En 2013 la economía de Colombia por primera vez superó a la de Argentina, para colocarse como la tercera de América Latina después de la de Brasil y México, que ocupan el primero y segundo lugar. El PIB colombiano sumó 350,000 millones de dólares y el argentino 343,000 millones de dólares, según la firma de investigación Capital Economics, con sede en Londres.

Influye de manera decisiva en este nuevo cálculo la repercusión que tuvo sobre la economía argentina la devaluación del peso, que fue de 22 por ciento. El cambio de posiciones, sin desconocer este hecho, se revela ya como una tendencia irreversible y no se explica como un evento puntual. En los próximos meses se hará todavía más evidente esta realidad.

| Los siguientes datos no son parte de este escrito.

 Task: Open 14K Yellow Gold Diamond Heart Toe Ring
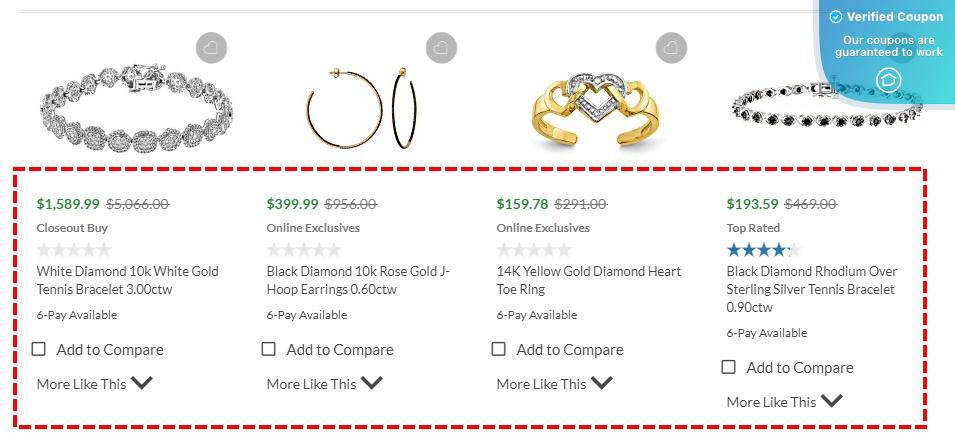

Este desplazamiento pone de manifiesto la permanente crisis argentina que a fines del siglo XIX y principio del XX fue la más importante economía de la región y una de las más grandes del mundo. Revela también los cambios que han ocurrido en Colombia, que se pueden todavía acelerar en el momento que se firme la paz entre el gobierno y la guerrilla, que lleva en armas más de 50 años.

Desde 2007 los gobiernos kirchneristas han manipulado las cifras, para esconder el fracaso de la economía. Para 2013 el PIB resulta 12% menor al que de manera oficial reporta el gobierno, según un estudio de la Universidad de Buenos Aires (UBA), que plantea junto con la Universidad de Harvard que el gobierno dejó, hace años, de utilizar en sus mediciones los estándares internacionales.

Esa misma investigación sostiene, como también lo hace la revista World Economics, que la economía argentina sólo tuvo la mitad del crecimiento de 30% acumulado entre 2007 y 2012 que asegura el gobierno. Así, en los últimos 15 años las tasas de crecimiento reportadas por las autoridades han sido falsas, pero también las de la inflación y el valor del peso.

Los especialistas explican lo que ahora ocurre a partir del modelo económico que ha seguido cada uno de estos países en los últimos 20 años. El de Argentina se ha caracterizado por el proteccionismo, el estatismo, las expropiaciones y una política imprevisible que arroja, entre otras cosas, control de las divisas, control de precios, subsidios costosos a la energía y el transporte y una alta inflación.

El de Colombia por el mercado libre y una política predecible que da seguridad a los ahorradores e inversionistas. El gasto del gobierno ha sido disciplinado, la inflación baja y se han garantizado los derechos de propiedad y dado certeza a los capitales nacionales e internacionales.

Los pronósticos para 2014 son que existen altas posibilidades de que Argentina entre en recesión y por lo mismo se afecte el crecimiento de la economía, mientras que la de Colombia crezca en 5%, según The Wall Street Journal. Ya se verá. Por lo pronto Colombia es ya la tercera economía de América Latina.